Pourquoi douze ? Nombre symbolique qu’on pourrait interpréter de bien des manières, comme un cercle vicieux dont on a du mal à sortir, celui du temps, les douze mois qui s’enchaînent et finissent par se ressembler. Mais peut-être est-ce surtout une allusion au bombardement contre un barrage de l'armée, dans l'Est séparatiste pro-russe, qui en 2015 toucha un bus, faisant douze victimes civiles, ce qui déclencha une vague de mobilisation portée par le slogan « Je suis Volnovakha », nom de la localité où se déroula le drame… D’ailleurs une des premières scènes se passe précisément autour d’un bus criblé d’impacts de balles, mais ceux qui courent en tous sens sont des figurants que l’on a vu se faire maquiller.
Rapidement on ne distingue plus les acteurs des simples passants, les militaires des civils ou de la police… Ainsi la mascarade se retrouve intiment imbriquée au réalisme de situations cauchemardesques… Les personnages sont outrés, parfois grotesques, tout comme la comédie inhumaine qui prend corps sous notre regard fasciné. Le réalisateur s’émancipe magistralement des schémas narratifs préétablis pour s’octroyer une liberté de ton jubilatoire.

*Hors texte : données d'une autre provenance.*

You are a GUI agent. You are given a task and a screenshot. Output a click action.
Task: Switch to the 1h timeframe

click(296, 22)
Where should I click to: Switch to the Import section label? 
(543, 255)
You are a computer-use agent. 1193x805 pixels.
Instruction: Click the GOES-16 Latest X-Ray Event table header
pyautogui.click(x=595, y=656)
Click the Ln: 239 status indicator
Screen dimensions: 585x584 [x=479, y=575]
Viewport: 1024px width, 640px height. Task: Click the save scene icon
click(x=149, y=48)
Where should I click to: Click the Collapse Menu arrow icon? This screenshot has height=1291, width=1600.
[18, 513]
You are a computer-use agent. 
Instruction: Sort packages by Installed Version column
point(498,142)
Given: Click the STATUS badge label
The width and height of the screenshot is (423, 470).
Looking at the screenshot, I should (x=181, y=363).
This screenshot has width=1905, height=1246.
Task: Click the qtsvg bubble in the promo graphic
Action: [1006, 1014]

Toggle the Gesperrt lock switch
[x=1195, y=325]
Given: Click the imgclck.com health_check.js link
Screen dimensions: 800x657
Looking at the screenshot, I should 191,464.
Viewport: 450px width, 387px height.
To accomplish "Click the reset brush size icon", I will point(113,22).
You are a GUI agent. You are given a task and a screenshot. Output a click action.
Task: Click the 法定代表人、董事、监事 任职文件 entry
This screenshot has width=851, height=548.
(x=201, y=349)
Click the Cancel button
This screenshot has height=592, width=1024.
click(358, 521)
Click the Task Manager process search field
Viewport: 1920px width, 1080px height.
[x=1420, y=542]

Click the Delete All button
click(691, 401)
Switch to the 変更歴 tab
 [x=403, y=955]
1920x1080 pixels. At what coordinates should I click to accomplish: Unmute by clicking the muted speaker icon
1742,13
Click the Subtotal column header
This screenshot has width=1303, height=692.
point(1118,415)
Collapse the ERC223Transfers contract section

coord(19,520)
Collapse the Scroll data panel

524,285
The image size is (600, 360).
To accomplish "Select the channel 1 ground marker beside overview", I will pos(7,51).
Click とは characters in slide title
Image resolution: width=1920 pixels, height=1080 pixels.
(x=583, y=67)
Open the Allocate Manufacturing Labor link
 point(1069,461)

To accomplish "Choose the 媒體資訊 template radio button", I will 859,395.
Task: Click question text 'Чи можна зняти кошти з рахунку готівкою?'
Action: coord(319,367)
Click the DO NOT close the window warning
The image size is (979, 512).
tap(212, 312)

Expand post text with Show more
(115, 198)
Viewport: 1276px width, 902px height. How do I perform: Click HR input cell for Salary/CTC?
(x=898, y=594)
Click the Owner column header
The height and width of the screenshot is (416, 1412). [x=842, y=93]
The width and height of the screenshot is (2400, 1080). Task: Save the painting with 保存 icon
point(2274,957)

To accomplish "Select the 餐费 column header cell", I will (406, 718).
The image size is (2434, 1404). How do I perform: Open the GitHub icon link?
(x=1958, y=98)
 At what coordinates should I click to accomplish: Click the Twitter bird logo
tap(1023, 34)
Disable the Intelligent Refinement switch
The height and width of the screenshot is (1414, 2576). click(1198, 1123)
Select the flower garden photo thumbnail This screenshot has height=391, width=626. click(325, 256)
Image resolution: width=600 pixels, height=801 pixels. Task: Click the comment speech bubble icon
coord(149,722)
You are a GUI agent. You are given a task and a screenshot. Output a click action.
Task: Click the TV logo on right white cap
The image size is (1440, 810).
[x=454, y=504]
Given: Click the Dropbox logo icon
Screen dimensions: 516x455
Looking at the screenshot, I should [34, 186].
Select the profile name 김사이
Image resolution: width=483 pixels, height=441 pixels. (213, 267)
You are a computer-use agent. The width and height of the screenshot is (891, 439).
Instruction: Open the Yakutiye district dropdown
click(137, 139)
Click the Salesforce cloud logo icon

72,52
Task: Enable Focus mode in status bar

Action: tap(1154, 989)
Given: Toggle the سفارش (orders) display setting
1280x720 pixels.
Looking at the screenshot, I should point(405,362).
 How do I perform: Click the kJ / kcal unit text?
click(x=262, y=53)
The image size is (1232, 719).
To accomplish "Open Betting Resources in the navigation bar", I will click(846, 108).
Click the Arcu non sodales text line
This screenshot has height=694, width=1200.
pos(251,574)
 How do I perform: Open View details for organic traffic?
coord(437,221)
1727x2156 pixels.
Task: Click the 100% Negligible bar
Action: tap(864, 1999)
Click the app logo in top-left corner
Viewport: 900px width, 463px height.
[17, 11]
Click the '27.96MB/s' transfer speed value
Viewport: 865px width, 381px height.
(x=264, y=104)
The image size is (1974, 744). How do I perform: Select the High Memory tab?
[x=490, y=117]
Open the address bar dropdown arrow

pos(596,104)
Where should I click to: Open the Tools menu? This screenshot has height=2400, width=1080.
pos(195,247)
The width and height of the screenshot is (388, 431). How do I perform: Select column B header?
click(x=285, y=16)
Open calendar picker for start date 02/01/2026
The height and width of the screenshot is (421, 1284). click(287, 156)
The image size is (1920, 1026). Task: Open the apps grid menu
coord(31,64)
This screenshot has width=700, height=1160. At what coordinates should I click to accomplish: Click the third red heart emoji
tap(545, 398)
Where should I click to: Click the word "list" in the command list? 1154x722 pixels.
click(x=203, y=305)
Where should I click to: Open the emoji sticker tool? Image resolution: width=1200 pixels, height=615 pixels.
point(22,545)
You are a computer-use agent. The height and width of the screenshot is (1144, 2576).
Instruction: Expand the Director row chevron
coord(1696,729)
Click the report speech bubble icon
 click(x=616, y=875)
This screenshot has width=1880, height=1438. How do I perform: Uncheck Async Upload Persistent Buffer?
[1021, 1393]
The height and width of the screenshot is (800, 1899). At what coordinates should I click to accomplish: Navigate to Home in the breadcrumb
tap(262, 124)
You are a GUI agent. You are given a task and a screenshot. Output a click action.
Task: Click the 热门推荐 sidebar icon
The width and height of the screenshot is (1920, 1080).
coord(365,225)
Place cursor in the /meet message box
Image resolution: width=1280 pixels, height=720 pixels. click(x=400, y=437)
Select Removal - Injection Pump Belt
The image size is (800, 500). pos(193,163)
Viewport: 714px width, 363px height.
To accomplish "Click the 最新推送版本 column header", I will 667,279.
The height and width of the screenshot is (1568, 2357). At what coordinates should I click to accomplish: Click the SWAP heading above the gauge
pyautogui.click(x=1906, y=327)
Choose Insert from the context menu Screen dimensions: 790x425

Nous voilà propulsés dans la grande confusion qui règne au sein d'une nation devenue schizophrène, où chacun peut jouer de redoutables doubles jeux… Un système devenu cynique où ceux qui sont punis ne sont parfois pas les plus coupables. Autant dire que les parties sont perdues d’avance pour les citoyens suffisamment naïfs pour rester honnêtes. Désormais tous les coups sont permis et de tous les protagonistes, il n’y en aura pas un pour rattraper l’autre. On se trouvera tour-à-tour embarqué avec des nurses médusées, en train de se faire rouler dans la farine par un notable faisant semblant de lutter contre la prévarication… Puis avec des journalistes prêts à tout pour vendre un article à sensation, des vamps à deux balles, des bombes qui explosent, aussi joliment filmées que de somptueux feux d’artifices, un mariage déprimant où le blanc ne restera pas longtemps immaculé, des lynchages au sens propre comme au figuré… Ici tout est faux, tout est vrai, et parmi ces êtres, il devient impossible de trier le bon grain de l’ivraie et puis… à quoi bon ? La vodka se boira, quoiqu’il arrive, jusqu’à la lie. Où sont les justes, où sont les corrompus ? Qui sont les braves, qui sont les lâches ? Tantôt bourreau, tantôt victime, chacun survit comme il peut.
Et quand Sergeï Loznista, par ailleurs excellent documentariste qui a longtemps chroniqué la révolution ukrainienne, déclare que chaque situation, toute grand guignolesque soit-elle à l’écran, a été « inspirée d’événements réels », cela fait d’autant plus froid dans le dos… Un véritable casse-tête russo-ukrainien, un marasme tel qu’une chatte n’y retrouverait pas ses petits.